Parapuan.co - Aktivis hak-hak perempuan Afghanistan, Sonita Alizadeh, meninggalkan negaranya bersama keluarganya dua dekade lalu.
Mereka pergi saat Taliban memerintah negaranya dan membuat aturan bahwa perempuan tidak bisa bekerja.
Perempuan juga harus menutupi wajah mereka dan anak perempuan dilarang sekolah.
Sonita Alizadeh kembali hadir di Sidang Umum PBB pada hari Selasa (22/9/2021) untuk berpidato terkait kembalinya Taliban ke Afghanistan.
Dia mendesak para pemimpin dunia untuk membela hak-hak perempuan dan anak perempuan di Afghanistan.
Baca Juga: Bentuk Pemerintahan Baru, Taliban Larang Perempuan Afghanistan Berolahraga
"Apa yang tersisa dari rakyat kita? Dan apa yang tersisa dari pencapaian 20 tahun? Jangan tertipu oleh topeng yang ditampilkan Taliban di berita," kata Alizadeh, dikutip dari Reuters.
"Kita tidak punya waktu," tambahnya, mengingatkan para pemimpin dunia yang hadir di sidang tersebut untuk bergerak lebih cepat.
Dia mendesak masyarakat internasional untuk tidak mengakui Taliban sebagai pemimpin Afghanistan.
Sonita juga ingin pemerintah global daapt menjamin hak-hak perempuan dan anak-anak dan memastikan akses internet bagi rakyat Afghanistan.
Selain itu, Sonita ingin PBB memasukkan lebih banyak warga Afghanistan dalam pengambilan keputusan.
Sonita pun ingin PBB mendukung hak anak perempuan untuk tetap bersekolah.
"Sepertinya kita semua tahu apa yang harus dilakukan.

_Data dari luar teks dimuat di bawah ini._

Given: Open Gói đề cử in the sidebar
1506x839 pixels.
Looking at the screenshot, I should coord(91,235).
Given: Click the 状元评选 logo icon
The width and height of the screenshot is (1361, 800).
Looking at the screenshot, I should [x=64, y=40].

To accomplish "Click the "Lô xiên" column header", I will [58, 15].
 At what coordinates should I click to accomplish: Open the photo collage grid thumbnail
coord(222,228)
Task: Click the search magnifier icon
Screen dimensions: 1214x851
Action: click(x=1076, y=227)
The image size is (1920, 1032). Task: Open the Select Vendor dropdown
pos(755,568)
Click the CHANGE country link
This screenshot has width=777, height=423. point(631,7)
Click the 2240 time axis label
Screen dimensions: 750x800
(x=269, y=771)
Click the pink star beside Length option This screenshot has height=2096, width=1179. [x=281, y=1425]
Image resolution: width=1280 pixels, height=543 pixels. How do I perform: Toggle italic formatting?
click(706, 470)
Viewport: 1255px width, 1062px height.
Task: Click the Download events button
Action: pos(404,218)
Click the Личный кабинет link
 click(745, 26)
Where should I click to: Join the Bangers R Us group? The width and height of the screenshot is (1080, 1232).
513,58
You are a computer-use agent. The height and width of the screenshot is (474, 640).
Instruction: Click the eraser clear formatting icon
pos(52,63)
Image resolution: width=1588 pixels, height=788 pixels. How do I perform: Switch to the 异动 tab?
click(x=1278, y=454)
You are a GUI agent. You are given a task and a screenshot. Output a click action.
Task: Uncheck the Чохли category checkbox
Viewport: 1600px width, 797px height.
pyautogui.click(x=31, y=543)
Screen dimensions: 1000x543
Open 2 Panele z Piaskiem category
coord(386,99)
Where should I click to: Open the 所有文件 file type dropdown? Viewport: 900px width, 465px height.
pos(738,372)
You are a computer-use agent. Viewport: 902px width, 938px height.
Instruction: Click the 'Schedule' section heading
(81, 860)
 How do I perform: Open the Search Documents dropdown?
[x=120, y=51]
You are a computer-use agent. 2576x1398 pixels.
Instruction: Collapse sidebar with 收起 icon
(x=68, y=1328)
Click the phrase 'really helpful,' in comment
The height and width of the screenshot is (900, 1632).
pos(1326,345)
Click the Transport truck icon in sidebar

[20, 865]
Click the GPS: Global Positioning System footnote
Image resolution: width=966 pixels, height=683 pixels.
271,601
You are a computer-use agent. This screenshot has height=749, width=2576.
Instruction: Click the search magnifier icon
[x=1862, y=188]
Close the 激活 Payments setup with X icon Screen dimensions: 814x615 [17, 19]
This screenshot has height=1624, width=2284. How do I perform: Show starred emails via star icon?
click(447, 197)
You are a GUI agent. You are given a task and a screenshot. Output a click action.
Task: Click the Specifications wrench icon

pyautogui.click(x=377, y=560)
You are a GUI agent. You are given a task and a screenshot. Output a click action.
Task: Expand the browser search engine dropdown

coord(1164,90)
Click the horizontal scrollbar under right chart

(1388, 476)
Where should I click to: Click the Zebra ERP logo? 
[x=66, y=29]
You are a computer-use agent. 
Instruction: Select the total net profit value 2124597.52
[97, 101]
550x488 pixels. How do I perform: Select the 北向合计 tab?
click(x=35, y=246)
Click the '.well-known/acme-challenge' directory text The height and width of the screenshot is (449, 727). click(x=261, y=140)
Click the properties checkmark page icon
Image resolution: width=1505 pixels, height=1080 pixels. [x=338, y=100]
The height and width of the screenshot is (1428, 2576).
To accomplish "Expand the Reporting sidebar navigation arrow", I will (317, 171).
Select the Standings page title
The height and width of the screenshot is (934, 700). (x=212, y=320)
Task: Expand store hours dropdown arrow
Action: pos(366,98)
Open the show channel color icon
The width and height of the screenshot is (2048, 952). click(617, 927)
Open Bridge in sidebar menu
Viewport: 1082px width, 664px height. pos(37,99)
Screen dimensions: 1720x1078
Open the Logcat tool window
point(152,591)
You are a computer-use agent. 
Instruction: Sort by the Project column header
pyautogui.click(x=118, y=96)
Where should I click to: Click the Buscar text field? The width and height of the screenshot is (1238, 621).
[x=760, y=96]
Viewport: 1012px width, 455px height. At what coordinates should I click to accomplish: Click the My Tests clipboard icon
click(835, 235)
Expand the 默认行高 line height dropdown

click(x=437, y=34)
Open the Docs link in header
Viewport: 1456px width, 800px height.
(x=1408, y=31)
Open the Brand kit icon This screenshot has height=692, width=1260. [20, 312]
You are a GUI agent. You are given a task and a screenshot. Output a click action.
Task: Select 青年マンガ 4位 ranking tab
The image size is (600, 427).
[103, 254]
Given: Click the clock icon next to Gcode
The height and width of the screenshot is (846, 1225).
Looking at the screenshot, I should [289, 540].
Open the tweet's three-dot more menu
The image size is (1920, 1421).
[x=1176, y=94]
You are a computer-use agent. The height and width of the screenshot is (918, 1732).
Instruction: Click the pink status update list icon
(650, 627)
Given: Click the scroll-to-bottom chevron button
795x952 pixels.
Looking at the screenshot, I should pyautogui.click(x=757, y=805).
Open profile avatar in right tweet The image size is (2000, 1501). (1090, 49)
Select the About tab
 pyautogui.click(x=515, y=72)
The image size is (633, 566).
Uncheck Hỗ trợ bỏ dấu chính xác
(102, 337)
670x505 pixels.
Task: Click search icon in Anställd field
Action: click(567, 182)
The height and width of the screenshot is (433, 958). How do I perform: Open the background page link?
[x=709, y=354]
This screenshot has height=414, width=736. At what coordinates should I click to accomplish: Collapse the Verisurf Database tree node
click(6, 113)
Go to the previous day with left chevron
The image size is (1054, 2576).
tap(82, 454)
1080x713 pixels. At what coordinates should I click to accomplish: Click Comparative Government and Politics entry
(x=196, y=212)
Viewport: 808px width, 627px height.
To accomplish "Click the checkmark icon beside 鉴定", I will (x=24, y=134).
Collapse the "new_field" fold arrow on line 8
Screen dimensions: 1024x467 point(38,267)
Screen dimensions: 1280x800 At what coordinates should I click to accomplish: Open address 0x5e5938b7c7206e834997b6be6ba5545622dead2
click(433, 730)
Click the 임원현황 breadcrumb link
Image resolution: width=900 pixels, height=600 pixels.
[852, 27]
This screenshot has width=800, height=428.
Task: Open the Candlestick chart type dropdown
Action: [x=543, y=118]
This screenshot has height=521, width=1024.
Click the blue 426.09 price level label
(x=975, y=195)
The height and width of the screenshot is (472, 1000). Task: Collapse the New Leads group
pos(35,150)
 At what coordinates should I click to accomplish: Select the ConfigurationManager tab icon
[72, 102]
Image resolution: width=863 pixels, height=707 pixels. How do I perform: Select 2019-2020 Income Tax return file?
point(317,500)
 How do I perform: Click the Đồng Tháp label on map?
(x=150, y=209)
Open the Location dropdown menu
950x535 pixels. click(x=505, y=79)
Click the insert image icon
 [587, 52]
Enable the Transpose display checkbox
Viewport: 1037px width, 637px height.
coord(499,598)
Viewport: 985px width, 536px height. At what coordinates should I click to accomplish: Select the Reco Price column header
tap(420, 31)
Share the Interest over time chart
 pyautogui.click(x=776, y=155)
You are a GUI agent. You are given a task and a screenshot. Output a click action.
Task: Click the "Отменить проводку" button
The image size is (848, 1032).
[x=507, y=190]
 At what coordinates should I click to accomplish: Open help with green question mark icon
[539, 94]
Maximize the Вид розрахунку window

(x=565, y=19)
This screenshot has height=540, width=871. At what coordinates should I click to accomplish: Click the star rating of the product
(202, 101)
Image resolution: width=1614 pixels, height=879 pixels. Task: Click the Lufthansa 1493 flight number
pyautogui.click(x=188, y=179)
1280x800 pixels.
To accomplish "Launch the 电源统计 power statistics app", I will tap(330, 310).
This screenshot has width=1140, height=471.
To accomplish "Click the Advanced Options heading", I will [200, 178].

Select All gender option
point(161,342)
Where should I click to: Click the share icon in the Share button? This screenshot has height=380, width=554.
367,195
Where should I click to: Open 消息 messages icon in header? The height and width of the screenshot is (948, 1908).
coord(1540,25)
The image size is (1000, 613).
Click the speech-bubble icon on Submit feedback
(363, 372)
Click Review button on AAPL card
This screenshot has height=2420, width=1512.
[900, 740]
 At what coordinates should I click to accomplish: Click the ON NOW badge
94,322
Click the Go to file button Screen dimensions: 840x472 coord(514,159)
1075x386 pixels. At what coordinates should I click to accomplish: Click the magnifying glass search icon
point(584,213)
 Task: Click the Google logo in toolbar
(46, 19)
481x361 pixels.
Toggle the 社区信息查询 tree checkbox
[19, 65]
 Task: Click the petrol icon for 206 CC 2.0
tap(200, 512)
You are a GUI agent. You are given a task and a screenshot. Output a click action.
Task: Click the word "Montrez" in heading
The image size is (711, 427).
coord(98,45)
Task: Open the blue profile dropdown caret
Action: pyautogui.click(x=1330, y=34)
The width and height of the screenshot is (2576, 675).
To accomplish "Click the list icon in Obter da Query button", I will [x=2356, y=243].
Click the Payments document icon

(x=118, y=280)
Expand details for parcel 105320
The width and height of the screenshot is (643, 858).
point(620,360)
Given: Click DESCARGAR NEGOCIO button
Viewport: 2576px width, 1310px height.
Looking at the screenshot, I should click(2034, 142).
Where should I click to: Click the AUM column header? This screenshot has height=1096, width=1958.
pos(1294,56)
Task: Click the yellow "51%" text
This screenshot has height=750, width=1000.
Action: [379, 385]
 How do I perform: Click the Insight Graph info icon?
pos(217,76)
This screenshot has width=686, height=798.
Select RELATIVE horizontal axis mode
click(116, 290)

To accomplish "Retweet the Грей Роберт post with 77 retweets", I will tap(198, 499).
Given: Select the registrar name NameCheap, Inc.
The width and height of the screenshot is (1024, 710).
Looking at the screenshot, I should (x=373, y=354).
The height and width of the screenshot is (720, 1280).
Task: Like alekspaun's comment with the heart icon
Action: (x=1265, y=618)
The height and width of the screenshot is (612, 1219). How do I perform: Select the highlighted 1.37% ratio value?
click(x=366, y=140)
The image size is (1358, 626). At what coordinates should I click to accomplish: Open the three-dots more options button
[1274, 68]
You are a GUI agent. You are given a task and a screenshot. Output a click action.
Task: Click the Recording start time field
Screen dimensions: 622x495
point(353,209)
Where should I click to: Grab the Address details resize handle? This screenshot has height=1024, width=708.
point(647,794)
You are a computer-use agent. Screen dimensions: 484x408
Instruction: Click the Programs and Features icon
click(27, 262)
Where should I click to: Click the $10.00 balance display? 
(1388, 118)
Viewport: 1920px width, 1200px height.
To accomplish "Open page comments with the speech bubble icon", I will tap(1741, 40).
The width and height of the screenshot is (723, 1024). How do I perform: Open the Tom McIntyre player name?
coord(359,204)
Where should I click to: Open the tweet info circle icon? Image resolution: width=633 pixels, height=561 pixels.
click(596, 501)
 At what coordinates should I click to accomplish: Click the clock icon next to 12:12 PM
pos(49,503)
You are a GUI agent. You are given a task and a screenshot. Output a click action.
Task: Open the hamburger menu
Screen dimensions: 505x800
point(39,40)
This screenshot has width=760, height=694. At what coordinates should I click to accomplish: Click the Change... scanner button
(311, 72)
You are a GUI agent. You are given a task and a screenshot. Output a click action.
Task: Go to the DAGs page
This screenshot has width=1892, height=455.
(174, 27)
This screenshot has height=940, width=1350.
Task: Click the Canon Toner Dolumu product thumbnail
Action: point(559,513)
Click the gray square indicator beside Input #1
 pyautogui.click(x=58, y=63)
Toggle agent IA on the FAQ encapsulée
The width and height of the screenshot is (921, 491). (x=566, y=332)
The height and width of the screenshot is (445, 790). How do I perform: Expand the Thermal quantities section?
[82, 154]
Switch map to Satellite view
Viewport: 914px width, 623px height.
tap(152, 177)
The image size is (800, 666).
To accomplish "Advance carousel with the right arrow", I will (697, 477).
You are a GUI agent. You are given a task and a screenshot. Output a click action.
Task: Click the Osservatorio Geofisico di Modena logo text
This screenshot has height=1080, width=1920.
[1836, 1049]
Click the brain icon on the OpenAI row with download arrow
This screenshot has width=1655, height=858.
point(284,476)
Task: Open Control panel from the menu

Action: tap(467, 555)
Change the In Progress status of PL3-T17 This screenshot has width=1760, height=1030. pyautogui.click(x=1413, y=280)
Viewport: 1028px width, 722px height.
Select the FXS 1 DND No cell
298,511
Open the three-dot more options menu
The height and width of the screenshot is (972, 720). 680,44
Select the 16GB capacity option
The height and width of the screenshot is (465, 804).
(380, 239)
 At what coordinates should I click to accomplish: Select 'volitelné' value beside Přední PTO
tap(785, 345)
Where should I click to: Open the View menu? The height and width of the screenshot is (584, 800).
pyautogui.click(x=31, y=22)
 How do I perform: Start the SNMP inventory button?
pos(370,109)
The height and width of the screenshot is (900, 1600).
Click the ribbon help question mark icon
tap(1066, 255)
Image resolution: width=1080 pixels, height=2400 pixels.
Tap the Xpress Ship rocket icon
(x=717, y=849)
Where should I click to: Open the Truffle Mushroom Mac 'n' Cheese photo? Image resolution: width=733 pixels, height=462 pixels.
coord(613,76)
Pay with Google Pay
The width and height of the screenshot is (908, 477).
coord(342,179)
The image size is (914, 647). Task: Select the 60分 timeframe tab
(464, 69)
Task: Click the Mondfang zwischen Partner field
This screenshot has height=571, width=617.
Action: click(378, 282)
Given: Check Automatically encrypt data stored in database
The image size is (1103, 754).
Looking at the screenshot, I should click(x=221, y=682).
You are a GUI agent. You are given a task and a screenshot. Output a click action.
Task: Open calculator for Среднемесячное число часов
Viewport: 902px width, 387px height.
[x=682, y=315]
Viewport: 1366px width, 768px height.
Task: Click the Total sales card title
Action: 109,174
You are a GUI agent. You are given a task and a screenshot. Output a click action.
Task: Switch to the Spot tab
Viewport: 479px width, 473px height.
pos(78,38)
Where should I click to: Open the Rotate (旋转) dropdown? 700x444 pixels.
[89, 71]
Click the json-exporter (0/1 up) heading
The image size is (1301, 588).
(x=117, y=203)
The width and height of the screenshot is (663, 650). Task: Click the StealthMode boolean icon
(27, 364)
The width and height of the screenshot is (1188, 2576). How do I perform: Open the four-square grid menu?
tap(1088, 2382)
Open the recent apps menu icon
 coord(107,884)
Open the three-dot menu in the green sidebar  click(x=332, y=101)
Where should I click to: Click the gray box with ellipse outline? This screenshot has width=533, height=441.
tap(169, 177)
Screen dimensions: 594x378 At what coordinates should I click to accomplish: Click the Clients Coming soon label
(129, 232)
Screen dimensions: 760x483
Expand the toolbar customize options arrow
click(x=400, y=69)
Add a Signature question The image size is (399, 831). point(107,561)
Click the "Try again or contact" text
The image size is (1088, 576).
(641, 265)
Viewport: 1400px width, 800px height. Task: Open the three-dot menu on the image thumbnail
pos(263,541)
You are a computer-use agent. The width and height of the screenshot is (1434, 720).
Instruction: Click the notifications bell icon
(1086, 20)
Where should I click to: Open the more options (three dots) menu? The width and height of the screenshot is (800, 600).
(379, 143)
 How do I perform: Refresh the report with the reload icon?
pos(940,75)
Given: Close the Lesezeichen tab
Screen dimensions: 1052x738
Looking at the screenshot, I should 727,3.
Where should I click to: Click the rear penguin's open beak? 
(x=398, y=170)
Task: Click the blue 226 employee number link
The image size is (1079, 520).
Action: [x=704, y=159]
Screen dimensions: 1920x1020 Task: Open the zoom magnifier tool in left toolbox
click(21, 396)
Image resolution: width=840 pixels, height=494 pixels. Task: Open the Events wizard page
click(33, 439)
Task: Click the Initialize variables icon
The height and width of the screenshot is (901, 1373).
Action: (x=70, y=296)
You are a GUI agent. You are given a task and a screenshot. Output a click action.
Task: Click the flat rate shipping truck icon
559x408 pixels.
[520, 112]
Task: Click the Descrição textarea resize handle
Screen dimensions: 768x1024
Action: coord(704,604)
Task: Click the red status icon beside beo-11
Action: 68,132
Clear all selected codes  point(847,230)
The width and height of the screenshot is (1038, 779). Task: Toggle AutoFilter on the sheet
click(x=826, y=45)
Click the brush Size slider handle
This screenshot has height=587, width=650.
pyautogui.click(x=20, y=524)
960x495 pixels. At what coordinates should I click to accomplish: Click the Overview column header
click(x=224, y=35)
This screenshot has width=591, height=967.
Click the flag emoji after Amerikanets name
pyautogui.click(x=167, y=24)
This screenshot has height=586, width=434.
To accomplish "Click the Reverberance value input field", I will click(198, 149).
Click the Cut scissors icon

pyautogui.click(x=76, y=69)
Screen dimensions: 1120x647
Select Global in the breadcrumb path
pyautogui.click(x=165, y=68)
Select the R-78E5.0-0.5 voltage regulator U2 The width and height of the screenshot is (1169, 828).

Tapi pertanyaannya, siapa yang akan mengambil tindakannya segera?" kata Alizadeh.
Taliban baru-baru ini mengatakan mereka telah berubah dan tidak akan mengikuti aturan pemerintahan seperti 1996-2001.
Saat itu, mereka melarang perempuan meninggalkan rumah tanpa kerabat laki-laki.
Baca Juga: Taliban Buka Sekolah di Afghanistan untuk Laki-Laki, Perempuan Masih Dilarang
Taliban juga membatasi hak perempuan di ranah pendidikan, pekerjaan, dan ekspresi diri.
Banyak perempuan yang tidak diperbolehkan untuk berkarya seperti menciptakan musik, film, atau buku.
Kepada masyarakat internasional, Taliban mengatakan mereka akan memegang komitmen tersebut.
Namun, sampai sekarang keadaan kembali memburuk seperti dulu. Belum ada tanda-tanda janji tersebut dipenuhi.
"Ada ketakutan yang nyata di kalangan perempuan Afghanistan akan kembalinya Taliban," kata kepala hak asasi manusia PBB Michelle Bachelet dalam acara yang sama.
"Mereka takut kembali ke penindasan brutal dan sistemik Taliban terhadap perempuan dan anak perempuan seperti tahun 90-an," tambahnya.
Taliban menimbulkan skeptisisme tentang janji tersebut ketika mereka akan membuka sekolah untuk anak laki-laki tetapi tidak untuk anak perempuan.
Baca Juga: Salima Mazari, Gubernur Perempuan Afghanistan yang Ditangkap Taliban.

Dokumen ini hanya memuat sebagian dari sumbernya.